Activity
Leaving out every line before the one with "Select the GC Threads tab", write out the rest of the records below exactly.

Material for this task
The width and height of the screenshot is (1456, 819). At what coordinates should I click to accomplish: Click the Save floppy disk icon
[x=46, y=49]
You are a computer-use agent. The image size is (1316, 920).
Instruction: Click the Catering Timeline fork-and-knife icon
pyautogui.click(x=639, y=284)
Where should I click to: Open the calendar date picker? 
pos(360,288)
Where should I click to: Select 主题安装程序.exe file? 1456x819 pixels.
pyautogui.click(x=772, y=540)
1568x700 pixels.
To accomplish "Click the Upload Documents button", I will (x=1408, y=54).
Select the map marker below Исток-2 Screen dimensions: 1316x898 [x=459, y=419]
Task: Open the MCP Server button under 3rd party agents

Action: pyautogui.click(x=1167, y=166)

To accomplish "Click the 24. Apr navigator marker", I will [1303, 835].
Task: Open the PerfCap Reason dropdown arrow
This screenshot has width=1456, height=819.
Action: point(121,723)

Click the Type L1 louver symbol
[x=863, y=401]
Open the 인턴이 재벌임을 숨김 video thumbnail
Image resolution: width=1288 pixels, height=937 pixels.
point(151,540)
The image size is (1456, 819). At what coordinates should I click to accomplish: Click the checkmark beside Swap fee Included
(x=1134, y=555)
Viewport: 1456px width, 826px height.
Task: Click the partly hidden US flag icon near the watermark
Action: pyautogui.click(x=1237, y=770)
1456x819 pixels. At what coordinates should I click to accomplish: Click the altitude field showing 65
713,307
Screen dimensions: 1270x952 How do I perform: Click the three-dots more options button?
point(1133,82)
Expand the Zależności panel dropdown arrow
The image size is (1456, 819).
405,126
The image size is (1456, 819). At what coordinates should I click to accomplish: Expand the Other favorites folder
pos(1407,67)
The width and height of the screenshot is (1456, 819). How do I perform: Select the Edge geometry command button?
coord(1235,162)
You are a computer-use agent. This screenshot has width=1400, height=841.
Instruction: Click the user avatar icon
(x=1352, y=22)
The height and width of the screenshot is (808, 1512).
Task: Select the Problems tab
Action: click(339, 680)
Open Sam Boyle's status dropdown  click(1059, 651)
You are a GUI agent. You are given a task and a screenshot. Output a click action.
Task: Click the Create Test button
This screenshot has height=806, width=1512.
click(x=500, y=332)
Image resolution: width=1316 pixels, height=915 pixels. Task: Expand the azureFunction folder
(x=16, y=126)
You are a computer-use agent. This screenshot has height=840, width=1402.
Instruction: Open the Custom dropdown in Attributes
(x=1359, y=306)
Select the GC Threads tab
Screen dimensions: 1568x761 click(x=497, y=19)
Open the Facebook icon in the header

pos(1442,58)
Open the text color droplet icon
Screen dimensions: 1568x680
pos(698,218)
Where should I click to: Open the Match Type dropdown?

Answer to the problem
Select the GC Threads tab
Screen dimensions: 1568x761 click(x=497, y=19)
Open the Facebook icon in the header

pos(1442,58)
Open the text color droplet icon
Screen dimensions: 1568x680
pos(698,218)
Where should I click to: Open the Match Type dropdown?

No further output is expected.